Does a float exist that wrongly evaluates to slightly below .5 or .0?


I'm using this to get a properly rounded integer division:

Math.round((float)dividend/(float)divisor)

Division by 0 is already handled elsewhere. Other than that, could this ever fail?
I could imagine the result of that division being a float that should be something.5, but actually evaluates to something.4999997 or so. Does such a float exist?

To check this myself, I tried to print out all floats that are close to .5 like this:

for(int i=Integer.MIN_VALUE+1; i!=Integer.MIN_VALUE; i++){
   float f=Float.intBitsToFloat(i);
   if ((f>(int)f+0.4999999 && f<(int)f+0.5000001 && f!=(int)f+0.5)
     ||(f<(int)f-0.4999999 && f>(int)f-0.5000001 && f!=(int)f-0.5)){
      System.out.println(Float.toString(f));
   }
}

(Integer.MIN_VALUE was checked manually.)

That only printed:

-0.4999999
-0.49999994
-0.49999997
-0.50000006
0.4999999
0.49999994
0.49999997
0.50000006

Since -0.5 and 0.5 are definitely floats, that would mean that no such float exists. But maybe there's a possibility that my range is too small and a problematic numbers goes outside of it. I wanted a second opinion anyway, so I'm asking here, maybe someone has advanced inside knowledge about IEEE754 and has proof why this absolutely cannot ever happen.

Broadening the range by one digit had this result, none of those numbers answer this question.

Related question: What about something.99999? A similar test had this result.

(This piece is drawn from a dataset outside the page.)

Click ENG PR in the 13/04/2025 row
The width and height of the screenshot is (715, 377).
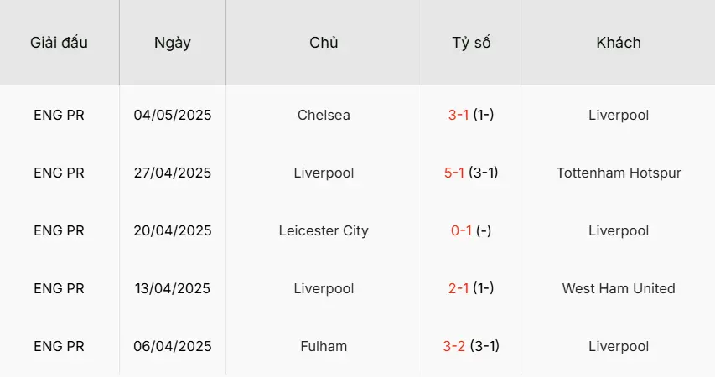(x=59, y=288)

All those floats are distinct from the floats for their exact integers.


Solution

  • Short answer: yes, it could fail.

    Longer answer: your question depends on exactly which integer and floating-point formats you're considering - it's not purely a question about IEEE 754.

    For example, if you're looking at the IEEE 754 "double precision" binary64 type (let's assume your language calls it double), and only considering a fixed-width 32-bit integer (signed or unsigned), then every such integer is exactly representable as a binary64 float, so in that case conversion to double doesn't change the value, and you can indeed rely on (double)x / (double)y being correctly rounded according to the current rounding mode (assuming that whatever language you're using guarantees that the division is correctly rounded according to the current rounding mode, for example because it guarantees to follow the IEEE 754 standard).

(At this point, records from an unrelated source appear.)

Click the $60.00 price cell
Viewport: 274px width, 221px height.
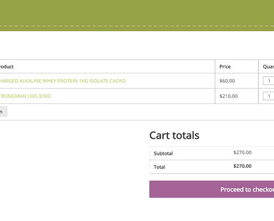point(227,81)
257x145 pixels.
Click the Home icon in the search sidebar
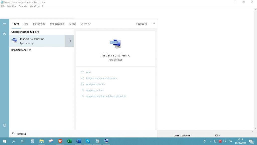point(5,33)
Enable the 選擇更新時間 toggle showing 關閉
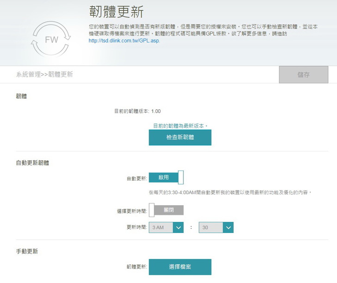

    If on the other hand float is the IEEE 754 binary32 "single-precision" floating-point type, then there are examples of 32-bit signed integers x and y such that x is exactly divisible by y (so that the quotient is a small, perfectly representable, integer), but (float)x / (float)y gives a different value. One such example is x = 296852655 and y = 59370531. Then x / y is exactly 5, but the closest binary32 float to x is 296852640.0, the closest binary32 float to y is 59370532.0, and the closest binary32 float to the quotient 296852640.0 / 59370532.0 is exactly 4.999999523162841796875, one ulp away from 5.0.

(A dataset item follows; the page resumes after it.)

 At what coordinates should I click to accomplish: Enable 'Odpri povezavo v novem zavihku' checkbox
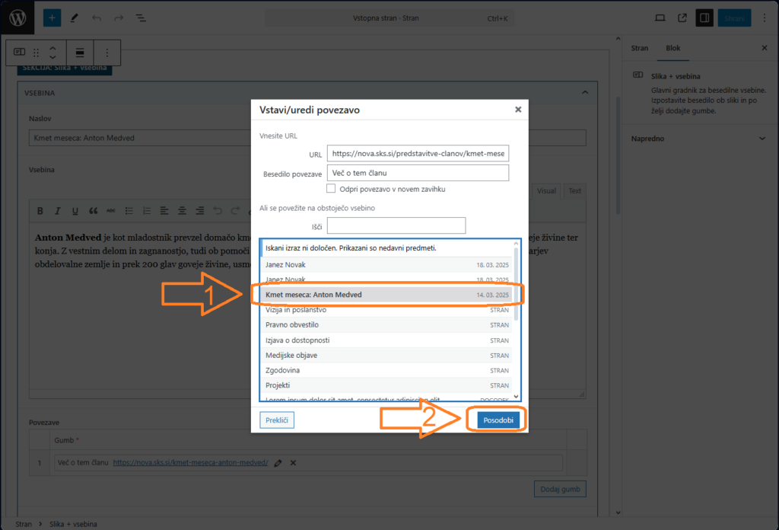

    Similar examples exist with binary64 "double precision" IEEE 754 floating-point and 64-bit integers. For example, with x = 2135497568948934666 and y = 305071081278419238, both x and y fit into a signed 64-bit integer type, x / y is exactly 7, but (double)x / (double)y is 6.99999999999999911182158029987476766109466552734375, again 1 ulp away from the exact result.

    Here are a couple more examples that are closer to the question you asked in the title: assuming IEEE 754 single-precision arithmetic again, take x = 592534758 and y = 395023172, which are both representable as signed 32-bit integers. Then x / y is exactly 1.5, but (float)x / float(y) is 1.50000011920928955078125. For an example where the rounding goes the other way, if x = 1418199327 and y = 945466218, then x / y is 1.5 and (float)x / (float)y is 1.49999988079071044921875.

    However, it's worth mentioning that no such examples exist for 0.5: if x and y are 32-bit signed integers such that x / y is exactly 0.5, then than means that y is exactly twice x, and that implies that (float)y will be exactly twice (float)x (because if (float)x is the closest representable value to x then 2.0 * (float)x must be the closest representable value to 2.0 * x). So in that case, (float)x / (float)y is guaranteed to be 0.5, too.